Add support for delete and recreate option to `ExistingResourcePolicy` feature #6142

shubham-pampattiwar · 2023-04-12T18:44:55Z

Describe the problem/challenge you have

ExistingResourcePolicy feature was implemented in velero 1.9 with only 2 options - none and update We would like to complete the phase 2 of this feature's implementation i.e also provide the delete and recreate option

Design link: #4613

Vote on this issue!

This is an invitation to the Velero community to vote on issues, you can see the project's top voted issues listed here.
Use the "reaction smiley face" up to the right of this comment to vote.

👍 for "The project would be better with this feature added"
👎 for "This feature will not enhance the project in a meaningful way"

The text was updated successfully, but these errors were encountered:

sseago · 2023-04-12T19:01:15Z

Current location of the design is here: https://github.com/vmware-tanzu/velero/blob/main/design/Implemented/existing-resource-policy_design.md

Note that there are two aspects of the second implementation phase:

add the recreate option (in addition to none and update
implement the "approach 3" from the design -- add a second spec field, existingResourcePolicyOverrides to allow per-resource-type overrides to the otherwise-defined existingResourcePolicy

The second one is important here -- since recreate is potentially destructive (it's possible that velero will delete a cluster resource and be unable to recreate it), users may want to limit its use to resource types they know are safe. They may set existingResourcePolicy to update but set a recreate override for pods.

Also, as an implementation comment, I think we should only delete/recreate in cases where update fails. So even if policy is recreate, we first attempt update, and if that fails, we recreate.

kaovilai · 2023-05-04T15:21:22Z

👋

reasonerjt · 2023-07-24T02:36:58Z

Per comments in the PR seems there's no consensus on the implementation, we may move this out of v1.12

kaovilai · 2023-10-17T14:54:35Z

So I do not think we have agreement yet on how to approach this. Don't think we'll have design in by feature freeze so let's move it out to 1.14?

kaovilai · 2023-10-17T15:34:11Z

I can commit having an implementation before current feature complete if we have a design agreement in by first week of november.

anshulahuja98 · 2023-10-18T05:17:47Z

@kaovilai would be great if we could have this feature shipped. Really looking forward to it.

My suggestion would be to do it in a NS override route for simplicity than at a resource level.

kaovilai · 2023-10-18T05:58:47Z

do it in a NS override route

So user would specify which namespace this policy applies to? does it apply to all resources in this namespace?
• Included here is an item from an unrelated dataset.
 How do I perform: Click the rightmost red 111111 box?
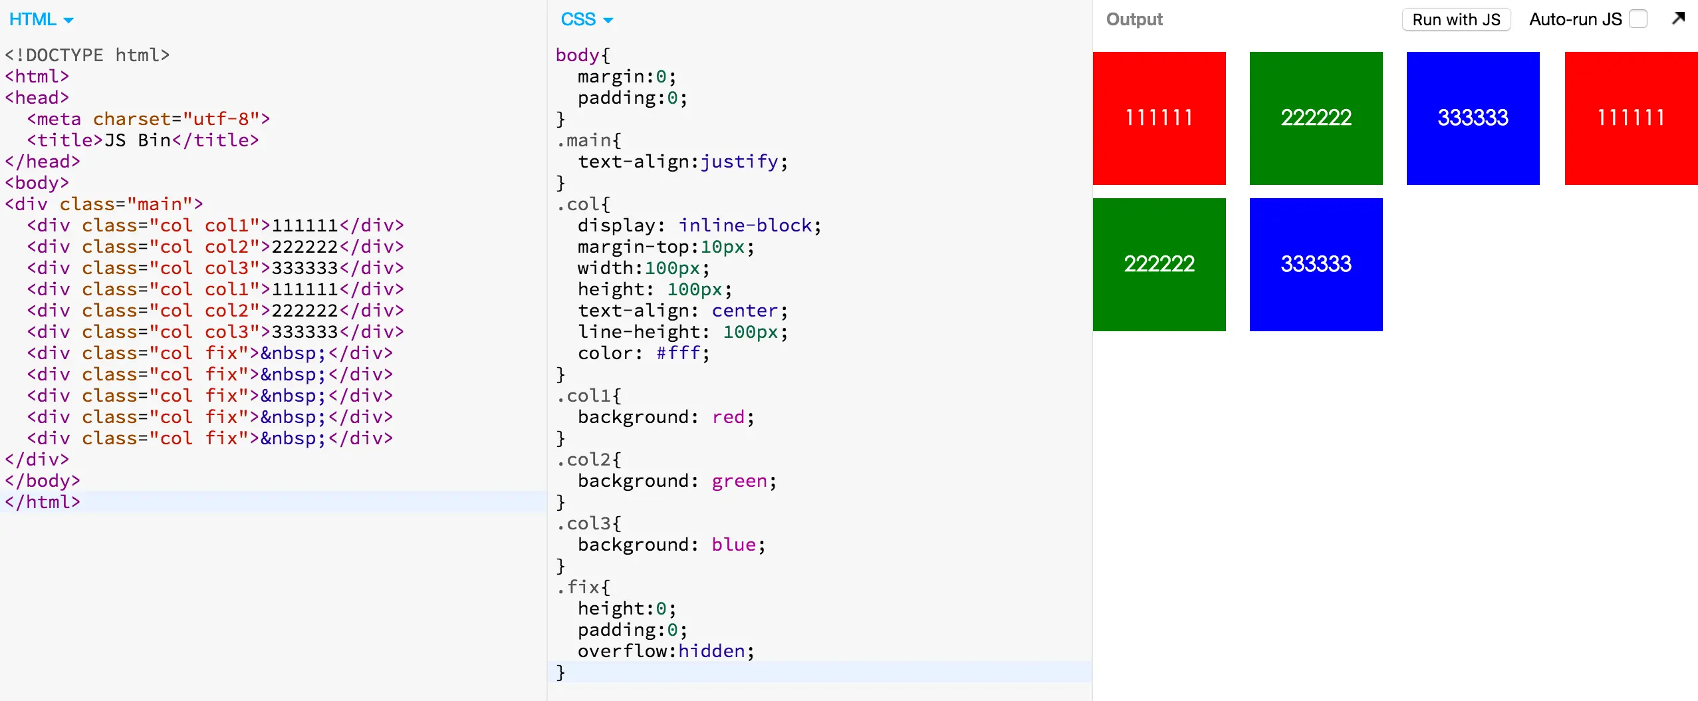1631,118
sseago · 2023-10-19T13:46:53Z

@anshulahuja98 I think we need resource-level control, since this is something that you'd probably only want for specific resources that:

you expect update/patch to be problematic (immutable fields, etc)
you know deleting and recreating won't break anything

Whether you also need namespace-level control is another question. We already have design work done in terms of proposing an api for resource-level control. I'm not sure namespace-scoped is any simpler than resource scoped from an impl/api point of view, it's just a different filter. Implementing both, however, would be more complicated.
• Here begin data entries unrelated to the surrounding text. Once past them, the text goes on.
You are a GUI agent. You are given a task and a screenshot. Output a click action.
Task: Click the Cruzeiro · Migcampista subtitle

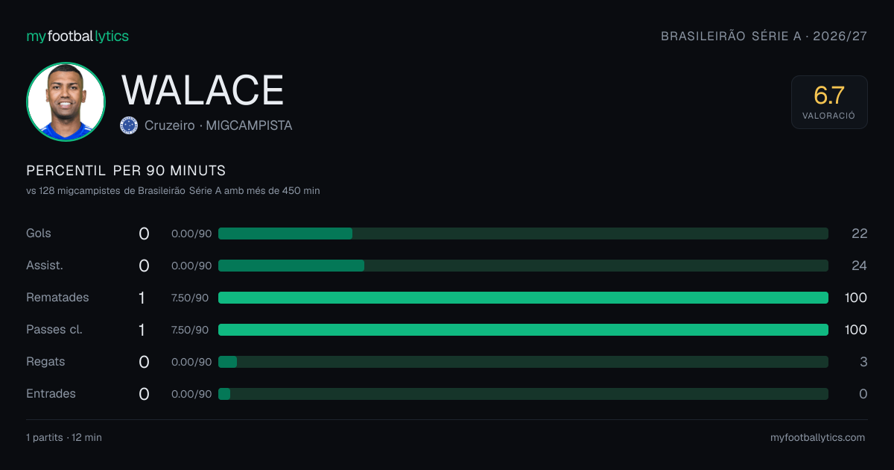tap(218, 125)
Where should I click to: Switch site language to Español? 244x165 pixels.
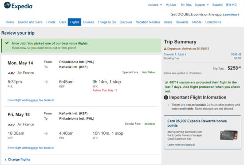click(217, 5)
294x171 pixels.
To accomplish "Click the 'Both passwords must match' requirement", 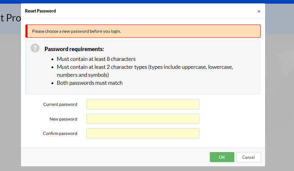I will (x=90, y=83).
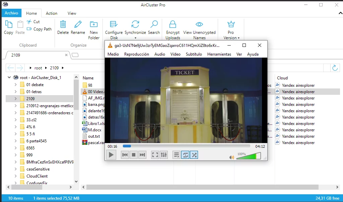Expand the 6565 folder in tree
This screenshot has width=343, height=202.
coord(16,148)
Scoping by namespace seems less useful to me than by resource, thinking through the sorts of use cases where you'd need this feature.

anshulahuja98 · 2023-10-19T14:00:28Z

The issue with specifying resource level leads to complexity in specifying the correlation between various resources and the ordering in which to delete. That is very hard for the end user to figure out which resources will face issues.

Think of it this way, even if we recommend an order without customer input, it's pretty hard to say with certainty it will pass with even Core API resources. The investigation and testing required would be complex. Think of this as what will be the default option in delete and rec, where a basic customer can just proceed.

On the other hand simply giving a way to delete namespace is much more likely to succeed IMO. For example basic scenarios such as PVC, PVC getting deleted due to NS will lead to PV deletion automatically.

anshulahuja98 · 2023-10-19T14:02:23Z

Or if we want to say do at a resource level thing - maybe we should do it in 2 passes -> first trigger delete for all resources we will restore and then do actual restore.

If we do delete and restore 1 by 1, it is likely resources will stay stuck in deletion.

if we do full pass for delete before hand, it is likely that all dependent resources must have resolved deletion (most likely)

If we take an approach such as this, I am okay with going with it as compared to the NS approach.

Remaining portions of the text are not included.